From 2f4d36456430e0974d9348f9c4ea5ece6656c544 Mon Sep 17 00:00:00 2001
From: Petr Jelinek <pjmodos@pjmodos.net>
Date: Wed, 22 Feb 2017 00:57:33 +0100
Subject: [PATCH 3/4] Fix xl_running_xacts usage in snapshot builder

Due to race condition, the xl_running_xacts might contain no longer
running transactions. Previous coding tried to get around this by
additional locking but that did not work correctly for committs.
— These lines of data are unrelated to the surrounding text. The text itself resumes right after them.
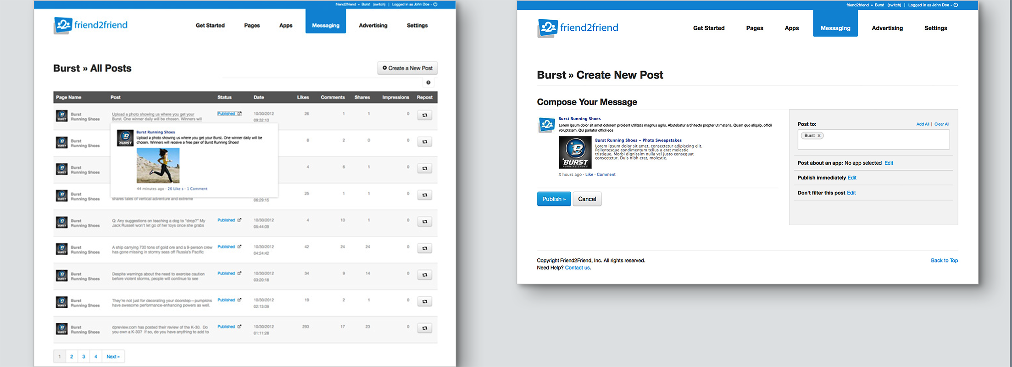Click friend2friend logo on the All Posts page

(91, 25)
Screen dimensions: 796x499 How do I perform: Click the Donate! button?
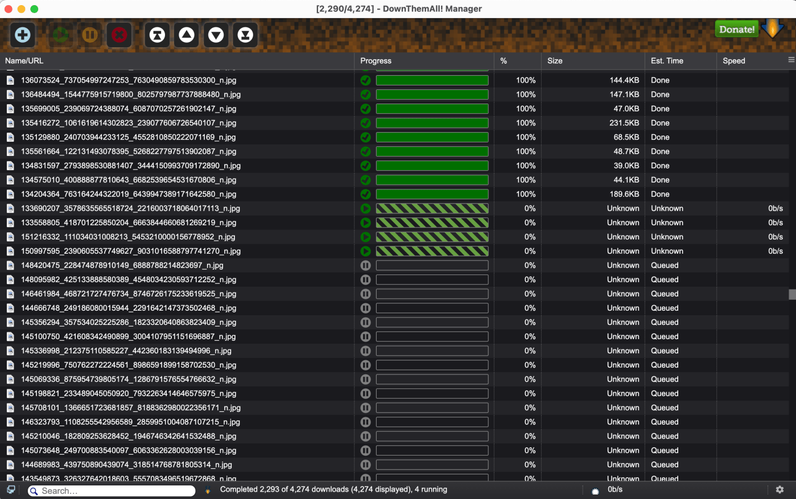click(737, 30)
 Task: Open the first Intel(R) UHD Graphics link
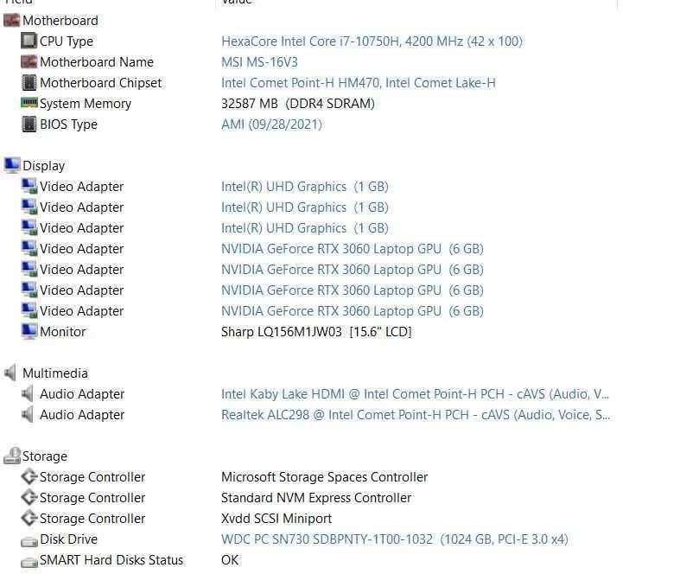pyautogui.click(x=304, y=186)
Instead
try combining decoded commits and multiple xl_running_xacts to get the
consistent snapshot.

This also reverts changes made to GetRunningTransactionData() and
LogStandbySnapshot() by b89e151 as the additional locking does not help.
---
 src/backend/replication/logical/snapbuild.c | 65 ++++++++++++++++++++++++-----
 src/backend/storage/ipc/procarray.c         |  5 ++-
 src/backend/storage/ipc/standby.c           | 19 ---------
 3 files changed, 57 insertions(+), 32 deletions(-)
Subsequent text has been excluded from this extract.